I know what Matt said.



There's no "almost". The two statements are equivalent.

I disagree.


[1.] "A simple closed curve is not necessarily a circle"


[2.] "Not all simple closed curves are circles"


[1.] and [2.] are different. Not exactly equivalent.

[2.] better fits the context of THIS thread.

No, Venn diagrams have certain connectivity properties, as your Wikipedia definition states. It is the properties of a specific set, together with the set operations, that have logical inclusion/exclusion properties. Those are what determine how the Venn diagram are populated with elements.

A member of the set is included in the "simple closed curve".

That which is not a member of the set is excluded[outside] of the simple closed curve, i.e. a curve that is not necessarily a circle but it does have the property of closure. ...I hope you understand.

So? Physics has no bearing on set theory, Venn diagrams, or circles.

I disagree.

Didn't Ed Witten receive the Fields medal of mathematics for work he did in mathematical physics?


Physics would not exist without mathematics. Geometry can be expressed in terms of algebra. Einstein was very close to a "unified field theory" explained in terms of geometry.

Here is the relevant quote:

https://www.physicsforums.com/showthread.php?t=23034&page=1&highlight=einstein+quantum+gravity

[...]

Since you raised the topic with the subject header, it's both
instructive and revealing to see what Einstein, himself, had to
say on the subject of quantum gravity at the end of his life:

"One can give good reasons why reality cannot at all be represented
by a continuous field. From the quantum phenomena it appears to
follow with certainty that a finite system of finite energy can be
completely described by a finite set of numbers (quantum numbers).
This does not seem to be in accordance with a continuum theory,
and must lead to an attempt to find a purely algebraic theory for
the description of reality. But [sic] nobody knows how to find
the basis of such a theory."

Because in mathematics, definitions are everything.

You refuse to let the horse out of the starting gate.

 

[PFanalog57]

You are subjectively claiming I am nitpicking; perhaps there is another interpretation? Seeing as you managed to misunderstand almost everything that has been written, including failure to understand the important mathematical usage of the word 'necessarily', I'm not going to overly worry about your opinion about what constitutes a 'nit'. Add into that the fact that most of your own posts are off topic in your own thread...

So you promise to go harrass someone else?

Thanks.

 

[quantumdude]

I disagree.


[1.] "A simple closed curve is not necessarily a circle"


[2.] "Not all simple closed curves are circles"


[1.] and [2.] are different.
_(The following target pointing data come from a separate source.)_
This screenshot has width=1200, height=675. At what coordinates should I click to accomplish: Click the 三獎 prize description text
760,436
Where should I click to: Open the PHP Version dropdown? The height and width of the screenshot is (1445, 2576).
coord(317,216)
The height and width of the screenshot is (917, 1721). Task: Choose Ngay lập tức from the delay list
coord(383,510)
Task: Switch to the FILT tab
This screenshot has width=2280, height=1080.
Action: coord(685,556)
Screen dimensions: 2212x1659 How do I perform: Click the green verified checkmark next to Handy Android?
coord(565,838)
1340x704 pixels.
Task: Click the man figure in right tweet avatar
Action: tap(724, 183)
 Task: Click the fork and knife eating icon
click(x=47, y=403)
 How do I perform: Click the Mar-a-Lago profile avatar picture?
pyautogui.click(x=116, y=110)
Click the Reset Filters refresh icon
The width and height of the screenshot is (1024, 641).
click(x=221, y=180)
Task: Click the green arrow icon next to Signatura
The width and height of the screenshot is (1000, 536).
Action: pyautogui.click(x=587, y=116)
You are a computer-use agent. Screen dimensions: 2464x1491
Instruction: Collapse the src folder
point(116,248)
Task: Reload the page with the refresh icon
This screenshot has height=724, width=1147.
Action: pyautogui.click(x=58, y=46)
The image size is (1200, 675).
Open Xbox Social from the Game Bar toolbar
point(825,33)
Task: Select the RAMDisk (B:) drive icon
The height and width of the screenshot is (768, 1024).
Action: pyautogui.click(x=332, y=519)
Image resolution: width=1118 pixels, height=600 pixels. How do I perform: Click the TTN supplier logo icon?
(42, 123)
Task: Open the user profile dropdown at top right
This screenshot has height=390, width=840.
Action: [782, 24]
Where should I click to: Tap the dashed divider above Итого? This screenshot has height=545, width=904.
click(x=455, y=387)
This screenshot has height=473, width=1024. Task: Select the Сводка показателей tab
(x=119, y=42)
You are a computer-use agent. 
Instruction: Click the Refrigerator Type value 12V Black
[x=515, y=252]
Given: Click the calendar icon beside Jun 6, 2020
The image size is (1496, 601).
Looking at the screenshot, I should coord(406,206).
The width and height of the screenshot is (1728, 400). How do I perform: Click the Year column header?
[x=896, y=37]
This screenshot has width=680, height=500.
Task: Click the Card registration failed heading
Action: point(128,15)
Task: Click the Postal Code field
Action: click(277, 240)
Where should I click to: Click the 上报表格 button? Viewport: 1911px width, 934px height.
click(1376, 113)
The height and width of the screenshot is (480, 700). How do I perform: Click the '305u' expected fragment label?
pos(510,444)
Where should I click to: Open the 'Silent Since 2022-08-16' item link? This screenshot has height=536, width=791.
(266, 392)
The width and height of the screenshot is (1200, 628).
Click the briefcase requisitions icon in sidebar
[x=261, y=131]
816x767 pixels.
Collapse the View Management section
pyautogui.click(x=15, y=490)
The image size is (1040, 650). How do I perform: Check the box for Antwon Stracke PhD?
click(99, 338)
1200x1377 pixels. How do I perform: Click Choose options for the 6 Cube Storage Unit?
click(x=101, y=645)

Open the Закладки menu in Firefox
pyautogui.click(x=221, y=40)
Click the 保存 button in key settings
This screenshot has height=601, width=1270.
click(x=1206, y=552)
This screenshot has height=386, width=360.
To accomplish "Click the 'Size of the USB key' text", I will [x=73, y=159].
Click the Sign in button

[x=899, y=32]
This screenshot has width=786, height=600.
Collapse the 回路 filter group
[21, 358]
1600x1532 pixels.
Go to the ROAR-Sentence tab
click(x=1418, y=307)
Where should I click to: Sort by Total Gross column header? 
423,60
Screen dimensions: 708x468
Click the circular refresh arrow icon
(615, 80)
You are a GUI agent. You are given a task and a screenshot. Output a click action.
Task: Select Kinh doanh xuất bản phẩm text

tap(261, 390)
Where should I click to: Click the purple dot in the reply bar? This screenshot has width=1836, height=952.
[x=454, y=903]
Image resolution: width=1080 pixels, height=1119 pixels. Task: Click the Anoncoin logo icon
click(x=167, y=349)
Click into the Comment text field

Not exactly equivalent.

[2.] better fits the context of THIS thread.

The two statements are logically equivalent. They needn't have the same wording to be so.

A member of the set is included in the "simple closed curve".

That which is not a member of the set is excluded[outside] of the simple closed curve, i.e. a curve that is not necessarily a circle but it does have the property of closure. ...I hope you understand.

I do understand, and I stick with what I said before: It's not the Venn diagram that has the property of inclusion or exclusion, it's the description of the set, together with binary operators. The Venn diagram by itself can't exclude or include any element from anything.

I disagree.

Didn't Ed Witten receive the Fields medal of mathematics for work he did in mathematical physics?

What's that supposed to prove?

Physics would not exist without mathematics. Geometry can be expressed in terms of algebra. Einstein was very close to a "unified field theory" explained in terms of geometry.

That's not true at all. Experimental physics is not mathematical, but it's still physics. Of course, doing physics would be very difficult without math, but it certainly could exist without it.

You refuse to let the horse out of the starting gate.

Maybe it's time for you to consider that you really don't understand mathematics all that well. The objects of mathematics, and the rules of inference, are all based on definitions. Get those wrong, and you've got math wrong.